Coventry kept its hands busy and its head held high under the heavy bombing of the Blitz—as the city’s tourist attractions profusely and proudly reiterate.
So it’s no surprise that its Transport Museum is running an exhibition about the planes, tanks and armoured cars that Coventry produced. It also explores at length the role of women as workers.
It tells the story of the thousands who were suddenly brought into factories when the second National Service Act obligated all women between 20 and 30—later 50—to work.
But it glosses over the hardships of the situation. A whole cabinet is devoted to “women’s items” such as face powder and evening gloves. But there are only a few words on how women were uprooted and forced to move across Britain.
We see a vague replica of their makeshift hostels, but no word on how each dorm housed 14 people.
When talking up the government’s new childcare facilities, the exhibition doesn’t say that supply was limited and wartime allowances could be taken away as soon as given.
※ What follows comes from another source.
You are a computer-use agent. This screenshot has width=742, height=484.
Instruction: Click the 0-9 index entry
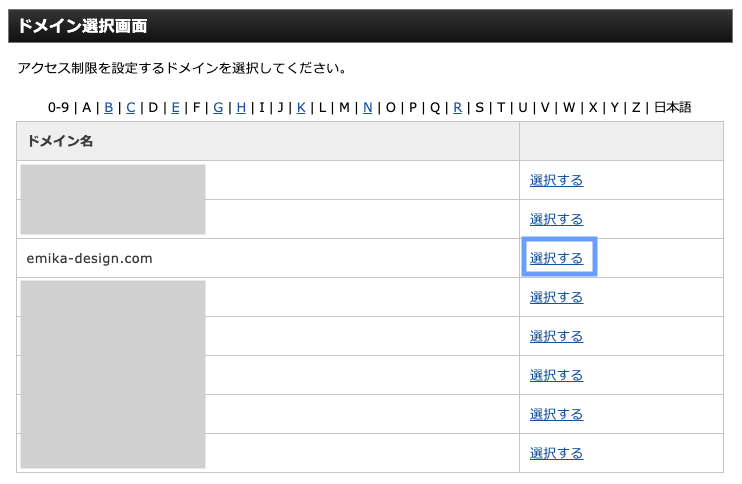click(59, 107)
The only comment on workers’ organisation accuses “some male workers and trade unions” of resisting the employment of women.
This conveniently misses out one of the first serious wartime disputes, about engineer apprentices, which included women workers’ from the Coventry munitions works alongside male workers.
This exhibition is charming in a casual way, and fairly child friendly. Vintage romanticism is in, so it should prove to be very popular.
But don’t take it at its word. I doubt any real woman worker from the time would recognise the scenes recreated here—and I very much doubt that’s an accident.